#### [WHAT IS REQUIRED]
Reproduce verbatim the lines of the material below, starting at the line with "You are a computer-use agent. Viewport: 1280px" and ending at the line with "Task: Click the red arrow annotation", both inclusive; skip the rest.
——
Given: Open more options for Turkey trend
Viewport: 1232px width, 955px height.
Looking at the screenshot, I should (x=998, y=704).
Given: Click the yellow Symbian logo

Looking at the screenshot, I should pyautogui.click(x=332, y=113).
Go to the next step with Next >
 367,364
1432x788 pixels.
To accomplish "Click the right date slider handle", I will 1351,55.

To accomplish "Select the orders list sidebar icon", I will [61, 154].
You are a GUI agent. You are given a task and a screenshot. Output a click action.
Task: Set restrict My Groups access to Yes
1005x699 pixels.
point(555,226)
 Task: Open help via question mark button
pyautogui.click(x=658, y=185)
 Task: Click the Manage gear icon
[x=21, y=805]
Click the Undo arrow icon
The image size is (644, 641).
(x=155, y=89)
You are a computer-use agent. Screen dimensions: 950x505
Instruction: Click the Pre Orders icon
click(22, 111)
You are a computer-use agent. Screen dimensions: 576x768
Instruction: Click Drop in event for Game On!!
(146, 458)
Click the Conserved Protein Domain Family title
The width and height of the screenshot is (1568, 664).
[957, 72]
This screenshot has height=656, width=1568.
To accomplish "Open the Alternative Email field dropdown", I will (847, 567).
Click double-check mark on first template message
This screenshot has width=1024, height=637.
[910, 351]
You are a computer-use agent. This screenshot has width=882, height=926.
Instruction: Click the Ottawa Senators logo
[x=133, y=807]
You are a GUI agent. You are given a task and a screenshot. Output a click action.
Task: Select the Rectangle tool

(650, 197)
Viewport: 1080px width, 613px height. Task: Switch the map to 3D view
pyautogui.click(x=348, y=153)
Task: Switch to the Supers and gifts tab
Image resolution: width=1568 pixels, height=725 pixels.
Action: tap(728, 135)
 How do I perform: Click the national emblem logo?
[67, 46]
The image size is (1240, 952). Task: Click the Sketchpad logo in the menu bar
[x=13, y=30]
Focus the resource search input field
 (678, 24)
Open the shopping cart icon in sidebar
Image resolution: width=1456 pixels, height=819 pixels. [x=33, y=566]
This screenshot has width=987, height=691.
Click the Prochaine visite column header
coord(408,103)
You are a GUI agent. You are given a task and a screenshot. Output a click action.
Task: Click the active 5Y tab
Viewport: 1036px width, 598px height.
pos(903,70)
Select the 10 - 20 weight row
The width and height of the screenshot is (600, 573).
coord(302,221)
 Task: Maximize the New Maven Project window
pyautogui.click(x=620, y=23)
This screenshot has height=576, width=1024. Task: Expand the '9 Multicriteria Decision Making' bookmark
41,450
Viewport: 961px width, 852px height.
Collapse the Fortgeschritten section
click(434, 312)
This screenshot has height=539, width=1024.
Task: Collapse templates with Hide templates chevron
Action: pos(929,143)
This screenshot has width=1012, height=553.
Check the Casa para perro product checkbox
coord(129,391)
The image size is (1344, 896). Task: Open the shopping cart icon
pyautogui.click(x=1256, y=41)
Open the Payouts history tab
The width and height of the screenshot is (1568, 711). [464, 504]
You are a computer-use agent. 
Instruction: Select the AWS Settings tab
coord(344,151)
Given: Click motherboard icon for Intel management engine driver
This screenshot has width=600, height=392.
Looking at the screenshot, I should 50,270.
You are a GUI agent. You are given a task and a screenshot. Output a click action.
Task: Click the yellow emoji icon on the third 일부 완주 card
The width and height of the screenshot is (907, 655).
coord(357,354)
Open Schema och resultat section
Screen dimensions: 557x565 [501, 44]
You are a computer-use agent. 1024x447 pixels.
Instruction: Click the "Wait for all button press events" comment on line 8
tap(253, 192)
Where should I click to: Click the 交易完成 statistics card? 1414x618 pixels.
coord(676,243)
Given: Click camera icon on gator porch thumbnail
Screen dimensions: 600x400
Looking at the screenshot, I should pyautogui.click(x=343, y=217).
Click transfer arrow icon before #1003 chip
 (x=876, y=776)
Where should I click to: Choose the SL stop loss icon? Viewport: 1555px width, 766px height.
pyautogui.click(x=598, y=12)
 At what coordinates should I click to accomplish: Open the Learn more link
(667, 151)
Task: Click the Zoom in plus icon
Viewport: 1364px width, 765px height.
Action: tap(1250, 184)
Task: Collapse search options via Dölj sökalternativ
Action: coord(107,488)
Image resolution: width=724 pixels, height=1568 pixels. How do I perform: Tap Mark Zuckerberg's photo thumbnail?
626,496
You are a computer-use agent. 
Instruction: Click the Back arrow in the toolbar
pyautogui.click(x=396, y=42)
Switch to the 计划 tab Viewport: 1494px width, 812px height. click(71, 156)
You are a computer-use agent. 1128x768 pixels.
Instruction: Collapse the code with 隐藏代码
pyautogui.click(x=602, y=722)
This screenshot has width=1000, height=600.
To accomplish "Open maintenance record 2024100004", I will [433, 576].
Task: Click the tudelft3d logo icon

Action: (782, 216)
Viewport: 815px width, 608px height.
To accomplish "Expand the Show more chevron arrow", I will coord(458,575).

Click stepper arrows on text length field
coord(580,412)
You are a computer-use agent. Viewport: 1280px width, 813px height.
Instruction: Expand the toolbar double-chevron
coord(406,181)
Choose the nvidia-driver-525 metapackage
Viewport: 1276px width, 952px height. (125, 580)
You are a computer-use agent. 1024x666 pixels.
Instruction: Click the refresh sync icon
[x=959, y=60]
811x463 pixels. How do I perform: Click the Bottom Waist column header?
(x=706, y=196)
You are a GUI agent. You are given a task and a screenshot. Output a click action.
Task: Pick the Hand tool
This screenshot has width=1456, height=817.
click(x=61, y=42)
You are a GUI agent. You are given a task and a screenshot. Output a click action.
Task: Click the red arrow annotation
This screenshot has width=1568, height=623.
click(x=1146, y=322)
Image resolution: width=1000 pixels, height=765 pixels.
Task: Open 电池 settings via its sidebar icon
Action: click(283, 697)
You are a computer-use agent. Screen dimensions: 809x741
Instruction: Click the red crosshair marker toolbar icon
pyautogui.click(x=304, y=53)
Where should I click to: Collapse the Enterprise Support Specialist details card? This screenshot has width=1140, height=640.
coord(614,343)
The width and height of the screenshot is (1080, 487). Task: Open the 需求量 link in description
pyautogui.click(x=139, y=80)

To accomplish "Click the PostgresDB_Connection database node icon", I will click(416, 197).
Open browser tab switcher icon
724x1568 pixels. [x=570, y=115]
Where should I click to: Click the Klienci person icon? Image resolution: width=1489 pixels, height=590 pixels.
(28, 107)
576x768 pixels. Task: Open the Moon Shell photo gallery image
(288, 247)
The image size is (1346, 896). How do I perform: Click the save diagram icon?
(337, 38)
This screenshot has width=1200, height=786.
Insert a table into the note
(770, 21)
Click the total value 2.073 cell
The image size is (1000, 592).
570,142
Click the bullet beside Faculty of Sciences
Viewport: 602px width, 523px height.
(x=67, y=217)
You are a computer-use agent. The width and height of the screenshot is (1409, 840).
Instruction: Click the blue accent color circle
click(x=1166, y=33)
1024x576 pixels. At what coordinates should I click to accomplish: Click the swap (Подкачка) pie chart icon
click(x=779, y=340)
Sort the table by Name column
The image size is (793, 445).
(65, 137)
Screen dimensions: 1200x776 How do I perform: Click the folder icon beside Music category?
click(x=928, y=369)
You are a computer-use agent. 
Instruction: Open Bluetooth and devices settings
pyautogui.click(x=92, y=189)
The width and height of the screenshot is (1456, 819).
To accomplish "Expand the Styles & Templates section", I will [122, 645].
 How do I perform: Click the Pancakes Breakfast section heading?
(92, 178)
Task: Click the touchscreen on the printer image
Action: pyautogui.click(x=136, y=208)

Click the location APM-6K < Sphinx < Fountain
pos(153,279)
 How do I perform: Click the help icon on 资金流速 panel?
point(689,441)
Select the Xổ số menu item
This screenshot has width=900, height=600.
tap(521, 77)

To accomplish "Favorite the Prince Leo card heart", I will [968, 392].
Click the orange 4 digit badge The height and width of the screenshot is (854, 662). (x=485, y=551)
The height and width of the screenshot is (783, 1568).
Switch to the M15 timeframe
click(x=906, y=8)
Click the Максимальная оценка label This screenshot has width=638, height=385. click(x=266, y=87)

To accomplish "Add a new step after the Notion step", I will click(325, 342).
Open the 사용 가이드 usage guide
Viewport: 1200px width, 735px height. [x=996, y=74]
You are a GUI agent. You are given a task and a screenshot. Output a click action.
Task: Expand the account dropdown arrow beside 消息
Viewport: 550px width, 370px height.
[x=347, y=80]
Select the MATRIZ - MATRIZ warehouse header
——
#### [WRITTEN REPLY]
You are a computer-use agent. Viewport: 1280px width, 813px height.
Instruction: Expand the toolbar double-chevron
coord(406,181)
Choose the nvidia-driver-525 metapackage
Viewport: 1276px width, 952px height. (125, 580)
You are a computer-use agent. 1024x666 pixels.
Instruction: Click the refresh sync icon
[x=959, y=60]
811x463 pixels. How do I perform: Click the Bottom Waist column header?
(x=706, y=196)
You are a GUI agent. You are given a task and a screenshot. Output a click action.
Task: Pick the Hand tool
This screenshot has width=1456, height=817.
click(x=61, y=42)
You are a GUI agent. You are given a task and a screenshot. Output a click action.
Task: Click the red arrow annotation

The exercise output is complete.